Hell, I haven't even been going out to see movies, gamble or haunt strip clubs in almost 2 months but I'm sure a week in Vegas at PubCon will solve the gambling and hookers, um strippers issue.

Don't get too upset though, I'm still making it out at least twice a week for a nice 2-3 hour lunch with a friend and a LOT of beer.

Gotta treat myself right a little ;)

Thursday, October 26, 2006

Google, Yahoo and MSN Like Indexing Pure Garbage Sites

The other day I was working on a link checking filter so I could comb many thousands of linked sites and eliminate all sites from my index automatically that no longer contain valuable content.

What I did was make a filter that checked the profile of information on the page looking for signals that detected any sites that have reverted to default registrar pages, default hosting pages, or have become part of domain parks or scraper sites.

After successfully detecting and filtering out many sites that had fallen by the wayside, I started to wonder if the search engines actually indexed all of this crap.

Sure enough, a quick check of Google, Yahoo and MSN confirmed that the search engines eat these shit sites like candy although they can be easily detected and eliminated either by profiling the page content or checking the whois information, or a combination of both.

What purpose does indexing these millions of garbage web sites serve for any search engine?

I mean seriously, the scraper spam sites are one thing, but these are so easily detected there's no ryhme or reason they show up as results to any search being they are 100% crap.

Anyone from one of the major search engines mind dropping a note to explain why hundreds of thousands of cloned garbage sites are being indexed?

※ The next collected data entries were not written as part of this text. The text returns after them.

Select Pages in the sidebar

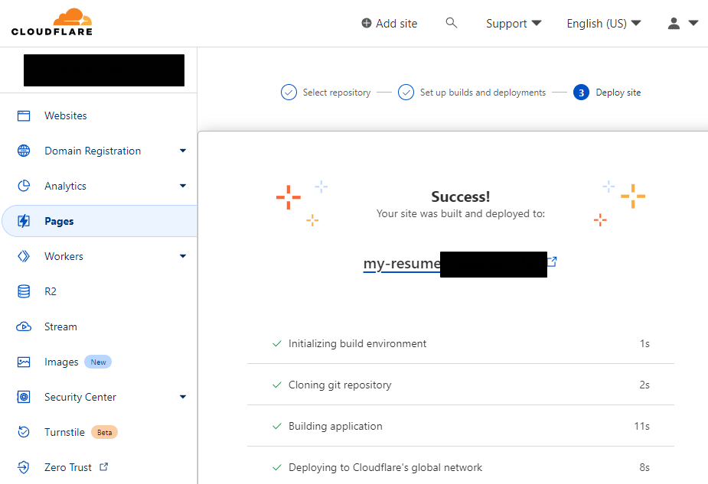pos(59,222)
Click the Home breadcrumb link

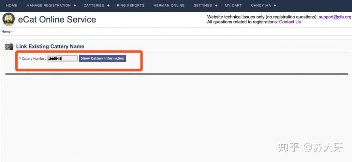[x=6, y=31]
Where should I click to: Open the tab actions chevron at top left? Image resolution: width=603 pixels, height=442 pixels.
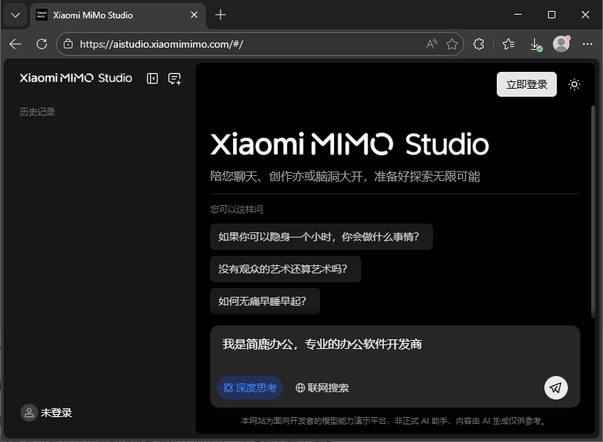coord(15,15)
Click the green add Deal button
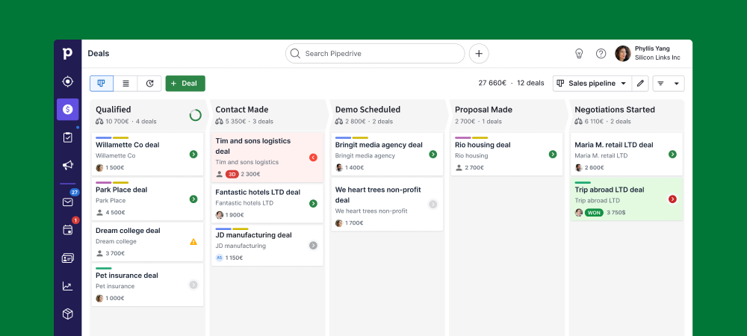Image resolution: width=747 pixels, height=336 pixels. click(185, 84)
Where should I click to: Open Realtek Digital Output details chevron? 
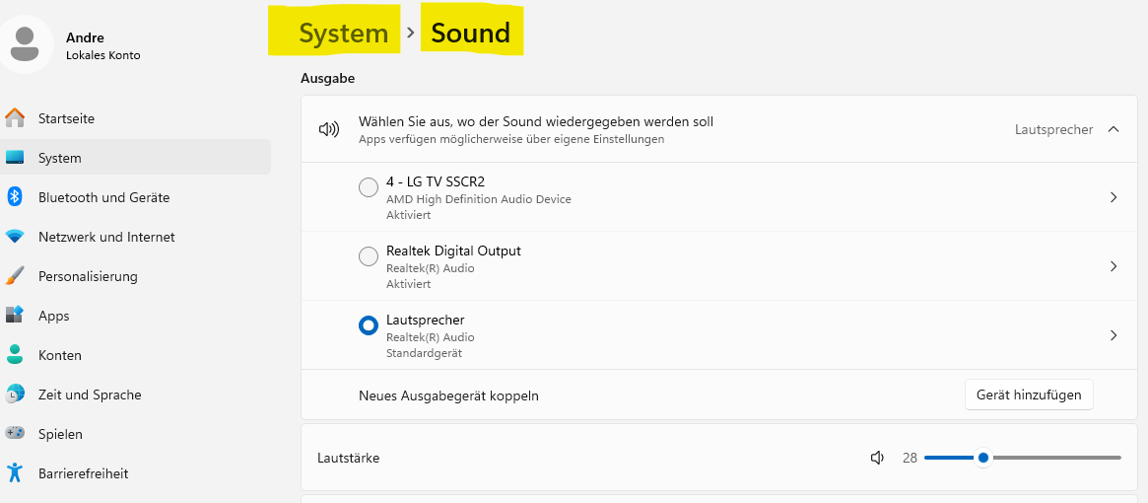(1114, 266)
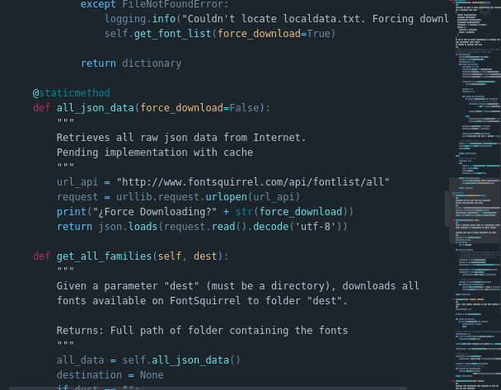Jump to the top of the minimap
Viewport: 501px width, 390px height.
476,3
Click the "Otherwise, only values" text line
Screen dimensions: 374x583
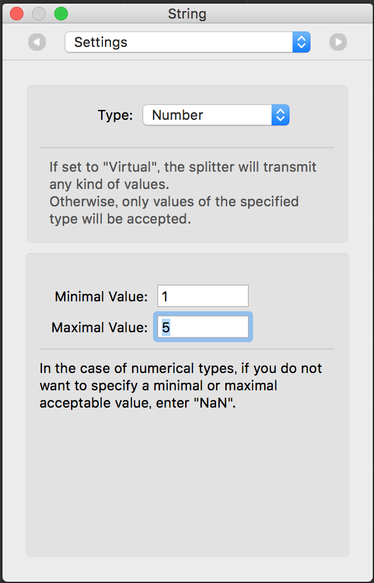(x=174, y=201)
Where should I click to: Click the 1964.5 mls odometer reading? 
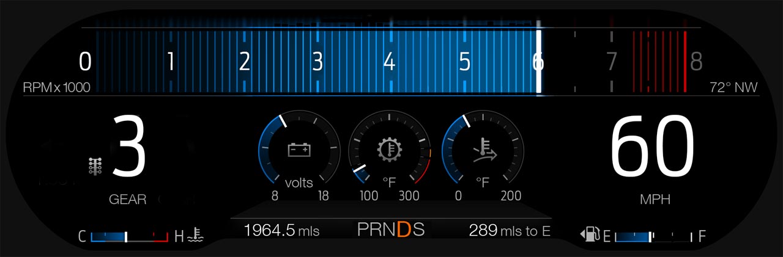[x=281, y=230]
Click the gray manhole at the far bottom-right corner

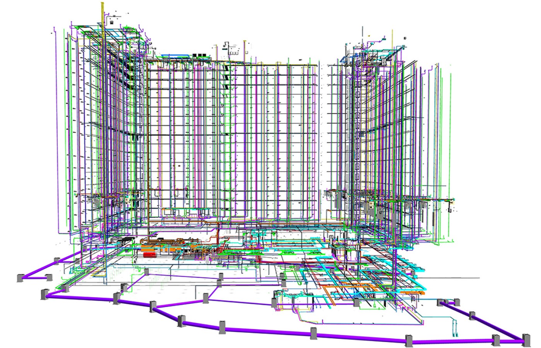pyautogui.click(x=526, y=340)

We'd really love to hear from you on this topic, please feel free to post a comment :)

Sunday, October 22, 2006

Scrapers Abandoning My Site?

In a rather unusual turn of events it appears my bot blocking efforts have went way better than expected to the point they might be backfiring. It appears that not only have some of the more serious scrapers stopped including my content in their sites, as they're being burned in the search engines (thanks guys) and new appearances of directly stolen content has went down drastically.

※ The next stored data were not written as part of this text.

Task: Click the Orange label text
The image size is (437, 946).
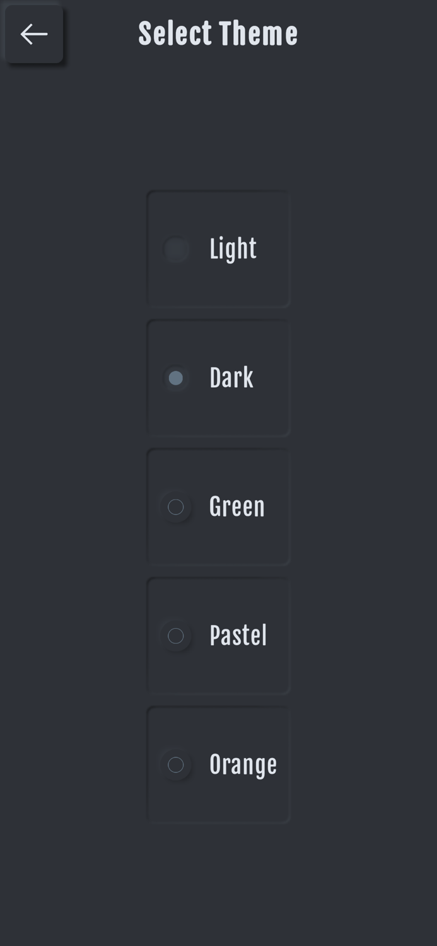Action: click(x=243, y=764)
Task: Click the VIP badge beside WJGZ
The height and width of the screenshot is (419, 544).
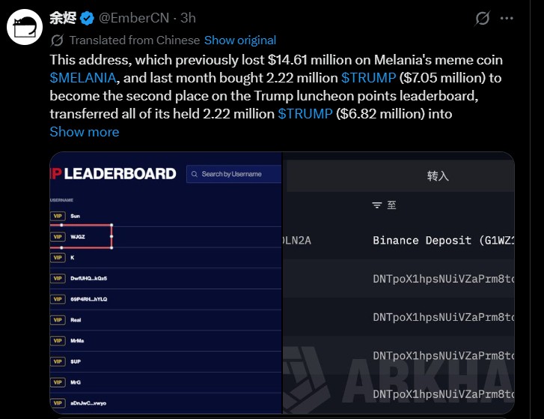Action: coord(58,237)
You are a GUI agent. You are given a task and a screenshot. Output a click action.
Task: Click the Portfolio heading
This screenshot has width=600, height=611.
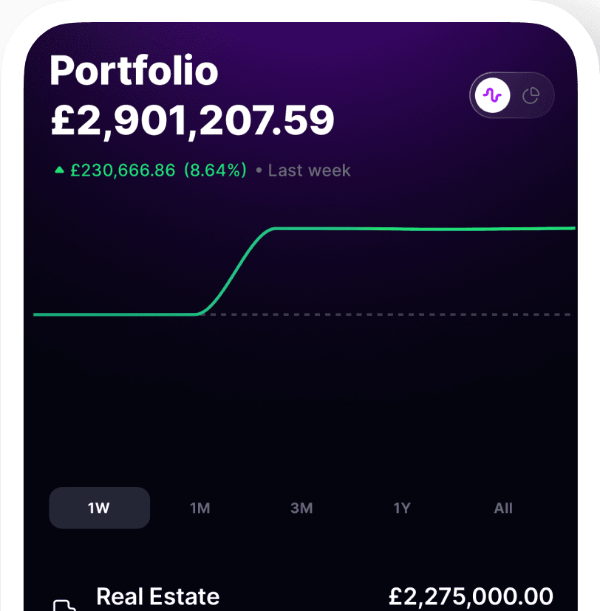[x=134, y=72]
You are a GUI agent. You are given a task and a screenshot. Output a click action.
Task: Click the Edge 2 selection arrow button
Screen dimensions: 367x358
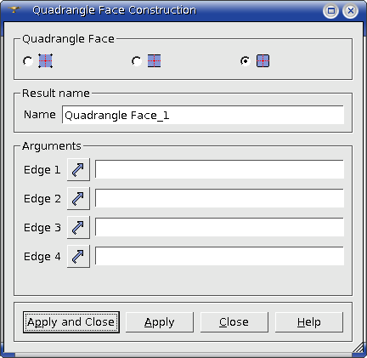[78, 198]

However, what I'm noticing is a new trend in sites that used to scrape my server now appear to be just scraping snippets off of other websites which I mentioned recently. Where this became most apparent was when I recently launched a boatload of new pages that had some breadcrumbs cloaked into all the pages not being served to the search engines. After a few weeks after releasing the new pages I went searching for references to these pages in Google, Yahoo, etc. and sure enough found some but they didn't contain my bread crumbs.

Doing a bit of quick investigation showed that the snippets indexed in Yahoo and Google actually came from the search engines themselves. This means that my site is being bypassed completely and the search engines are now the target for what little content the scrapers can get to use from my site.

Remember, I installed NOARCHIVE, NOCACHE and did a bunch of other things to minimize my exposure to the scrapers via the search engines many months ago yet they're still scrambling for the last few scraps that can get.

Just goes to show you how desperate these assholes are for any little scrap of information that ranks high.

Kind of sad that the search engines can't tell they're eating their own dog food though...

Spam Free Accomplishment Zone

Just thought I'd post a follow up after my latest anti-spam measures were put into place that it's been so blissfully quiet that I haven't even bothered to rant about these idiots or much of anything else lately because I've actually been doing more productive work.

Sure, the spammers keep knocking at the doors, banging on the walls, tapping on the windows, but other than falling silently into my spam log just to keep track of what kind of trash was at the door and silently swept away, I see none of it.

The last few weeks were absolutely amazing as I forgot just how much work a person could get done when you aren't constantly trying to clean up after those fucking spammers trying to shit all over every web form they can find.

Sorry spamming assholes, your days are numbered and I'm loving every minute without you.